» Aim of the exercise:
Check each line of the material for the string "computer", then give only how many lines have it.

» Data in this exercise:
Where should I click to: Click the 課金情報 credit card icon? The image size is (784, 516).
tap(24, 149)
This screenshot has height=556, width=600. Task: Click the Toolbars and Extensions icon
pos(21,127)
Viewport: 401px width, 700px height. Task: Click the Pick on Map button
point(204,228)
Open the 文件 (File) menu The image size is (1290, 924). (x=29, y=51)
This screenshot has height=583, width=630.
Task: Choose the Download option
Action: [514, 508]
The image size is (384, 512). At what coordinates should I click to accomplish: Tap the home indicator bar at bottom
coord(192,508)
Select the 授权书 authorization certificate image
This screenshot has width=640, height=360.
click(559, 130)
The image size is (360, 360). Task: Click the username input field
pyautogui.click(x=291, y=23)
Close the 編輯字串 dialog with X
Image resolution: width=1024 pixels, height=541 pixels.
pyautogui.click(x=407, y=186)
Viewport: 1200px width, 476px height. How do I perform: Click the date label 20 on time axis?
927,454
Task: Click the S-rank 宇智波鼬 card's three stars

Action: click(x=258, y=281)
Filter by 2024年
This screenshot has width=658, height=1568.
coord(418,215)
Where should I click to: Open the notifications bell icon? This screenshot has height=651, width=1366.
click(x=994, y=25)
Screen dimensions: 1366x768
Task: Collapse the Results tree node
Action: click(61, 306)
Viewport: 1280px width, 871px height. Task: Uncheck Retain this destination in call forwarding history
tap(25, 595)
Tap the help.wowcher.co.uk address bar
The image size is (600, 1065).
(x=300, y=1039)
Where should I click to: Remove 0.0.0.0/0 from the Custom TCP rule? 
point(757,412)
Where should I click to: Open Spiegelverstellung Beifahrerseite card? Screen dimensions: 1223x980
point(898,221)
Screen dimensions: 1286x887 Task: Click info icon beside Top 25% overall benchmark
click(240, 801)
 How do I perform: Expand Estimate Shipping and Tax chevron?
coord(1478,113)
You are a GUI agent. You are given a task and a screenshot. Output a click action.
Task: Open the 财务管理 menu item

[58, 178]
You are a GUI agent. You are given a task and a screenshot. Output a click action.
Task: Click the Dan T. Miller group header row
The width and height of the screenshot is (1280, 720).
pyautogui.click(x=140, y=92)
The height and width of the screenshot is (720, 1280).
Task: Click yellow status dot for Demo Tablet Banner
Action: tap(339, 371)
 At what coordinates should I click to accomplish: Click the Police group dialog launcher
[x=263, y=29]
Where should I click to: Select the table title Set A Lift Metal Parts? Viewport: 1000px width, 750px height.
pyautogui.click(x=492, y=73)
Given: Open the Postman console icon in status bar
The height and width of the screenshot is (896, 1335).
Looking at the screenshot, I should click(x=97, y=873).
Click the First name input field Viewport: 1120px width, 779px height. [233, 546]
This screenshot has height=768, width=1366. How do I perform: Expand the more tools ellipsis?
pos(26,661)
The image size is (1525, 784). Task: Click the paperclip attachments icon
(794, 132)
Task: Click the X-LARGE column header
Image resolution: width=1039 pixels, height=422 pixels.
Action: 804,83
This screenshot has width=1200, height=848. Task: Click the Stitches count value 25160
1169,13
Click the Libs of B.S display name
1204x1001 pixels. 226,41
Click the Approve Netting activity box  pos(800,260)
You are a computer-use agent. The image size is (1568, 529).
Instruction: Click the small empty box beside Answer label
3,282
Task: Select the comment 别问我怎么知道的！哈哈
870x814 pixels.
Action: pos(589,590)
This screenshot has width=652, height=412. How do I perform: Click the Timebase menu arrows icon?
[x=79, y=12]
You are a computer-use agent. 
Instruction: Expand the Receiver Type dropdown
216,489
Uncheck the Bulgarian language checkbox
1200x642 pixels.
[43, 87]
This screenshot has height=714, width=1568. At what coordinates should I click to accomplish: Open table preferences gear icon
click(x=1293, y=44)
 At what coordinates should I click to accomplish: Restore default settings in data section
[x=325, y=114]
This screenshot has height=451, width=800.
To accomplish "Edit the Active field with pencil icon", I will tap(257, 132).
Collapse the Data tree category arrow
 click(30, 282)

» Written solution:
2